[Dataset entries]
━━━

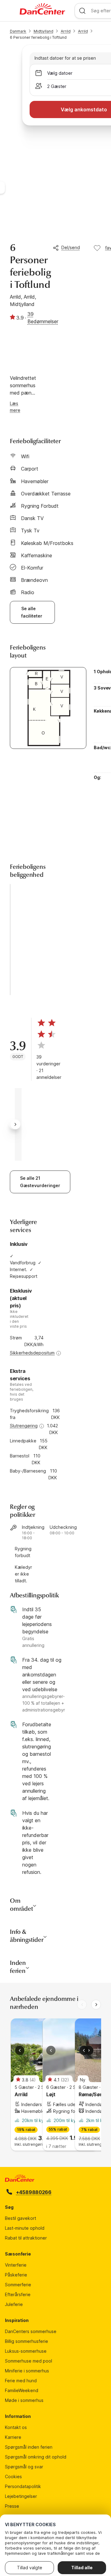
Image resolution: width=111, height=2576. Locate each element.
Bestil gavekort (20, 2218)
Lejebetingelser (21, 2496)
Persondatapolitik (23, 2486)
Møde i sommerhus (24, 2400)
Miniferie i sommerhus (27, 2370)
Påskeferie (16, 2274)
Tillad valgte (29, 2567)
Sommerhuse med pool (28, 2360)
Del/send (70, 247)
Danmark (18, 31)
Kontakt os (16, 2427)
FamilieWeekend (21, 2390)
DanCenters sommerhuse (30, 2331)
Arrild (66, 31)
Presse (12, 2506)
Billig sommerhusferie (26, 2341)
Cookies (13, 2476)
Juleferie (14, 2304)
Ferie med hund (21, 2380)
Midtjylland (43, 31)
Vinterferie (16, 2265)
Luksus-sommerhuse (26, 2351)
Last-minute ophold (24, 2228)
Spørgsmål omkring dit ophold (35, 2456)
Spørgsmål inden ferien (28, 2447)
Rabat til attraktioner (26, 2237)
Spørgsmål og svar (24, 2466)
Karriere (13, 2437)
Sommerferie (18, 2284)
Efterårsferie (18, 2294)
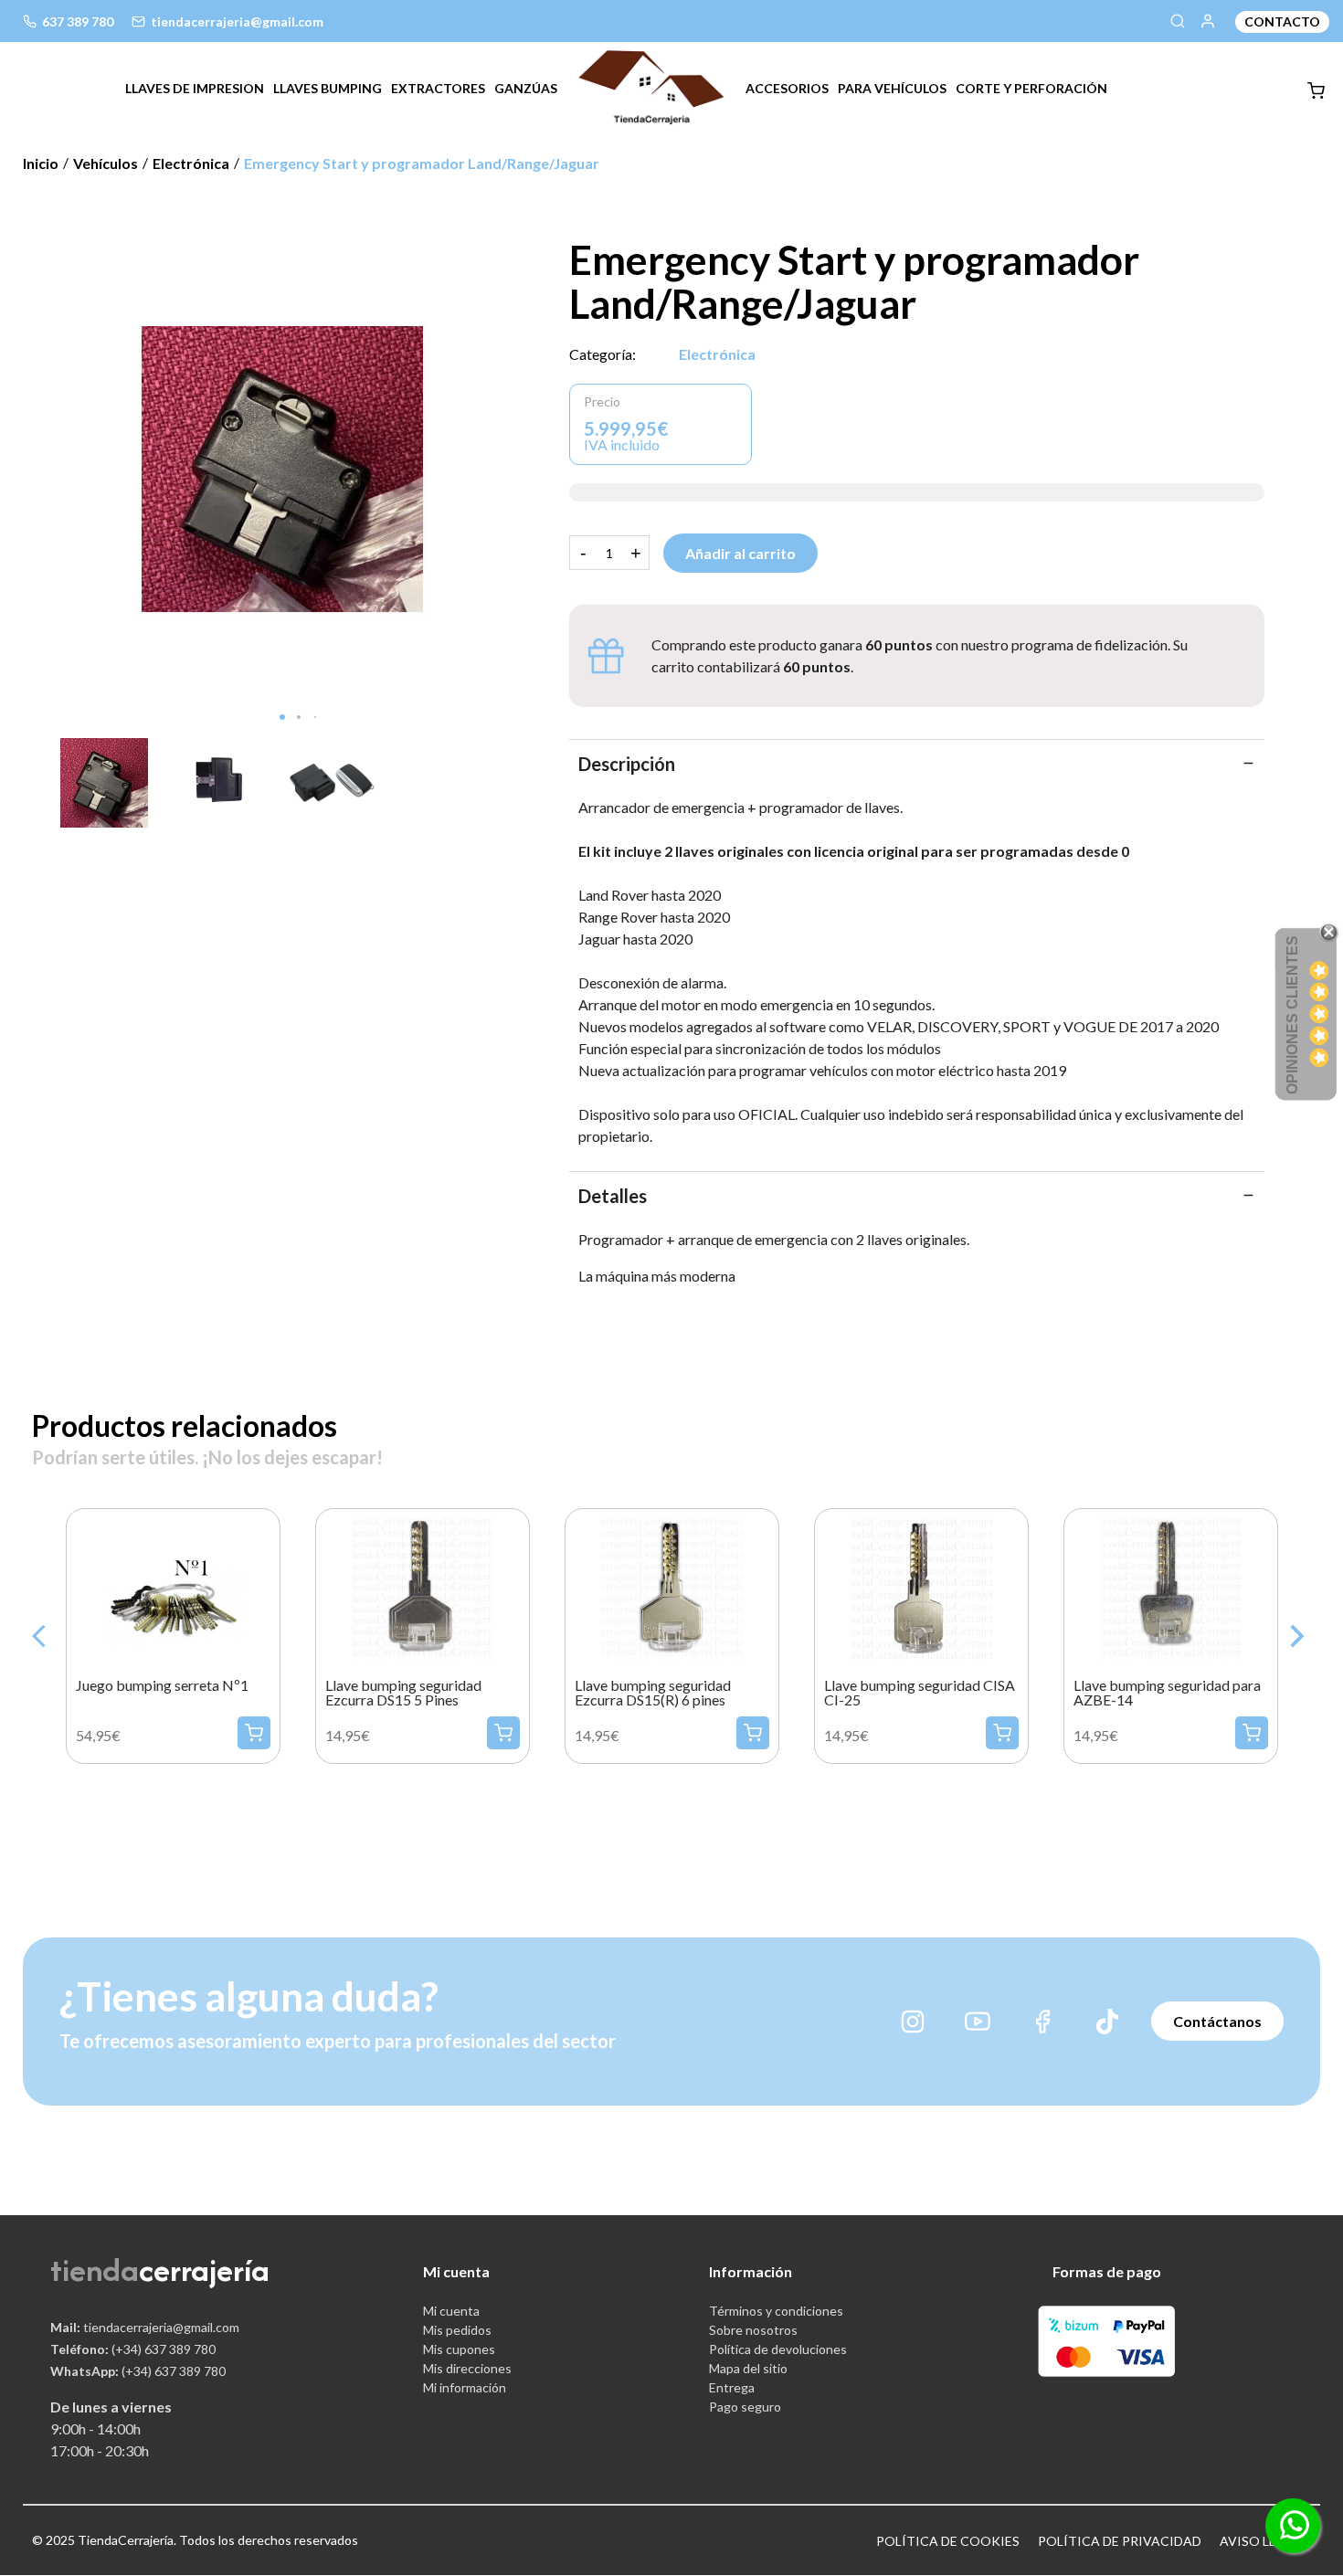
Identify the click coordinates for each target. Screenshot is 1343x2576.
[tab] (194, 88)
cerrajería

━━━

What the exercise asks ->
Among the entries above, copy exactly the stretch from the line holding "Lejebetingelser (21, 2496)" through the line holding "[tab] (194, 88)", leaving out any pictures.

Output for this exercise ->
Lejebetingelser (21, 2496)
Persondatapolitik (23, 2486)
Møde i sommerhus (24, 2400)
Miniferie i sommerhus (27, 2370)
Påskeferie (16, 2274)
Tillad valgte (29, 2567)
Sommerhuse med pool (28, 2360)
Del/send (70, 247)
Danmark (18, 31)
Kontakt os (16, 2427)
FamilieWeekend (21, 2390)
DanCenters sommerhuse (30, 2331)
Arrild (66, 31)
Presse (12, 2506)
Billig sommerhusferie (26, 2341)
Cookies (13, 2476)
Juleferie (14, 2304)
Ferie med hund (21, 2380)
Midtjylland (43, 31)
Vinterferie (16, 2265)
Luksus-sommerhuse (26, 2351)
Last-minute ophold (24, 2228)
Spørgsmål omkring dit ophold (35, 2456)
Spørgsmål inden ferien (28, 2447)
Rabat til attraktioner (26, 2237)
Spørgsmål og svar (24, 2466)
Karriere (13, 2437)
Sommerferie (18, 2284)
Efterårsferie (18, 2294)
Identify the click coordinates for each target. Screenshot is 1343x2576.
[tab] (194, 88)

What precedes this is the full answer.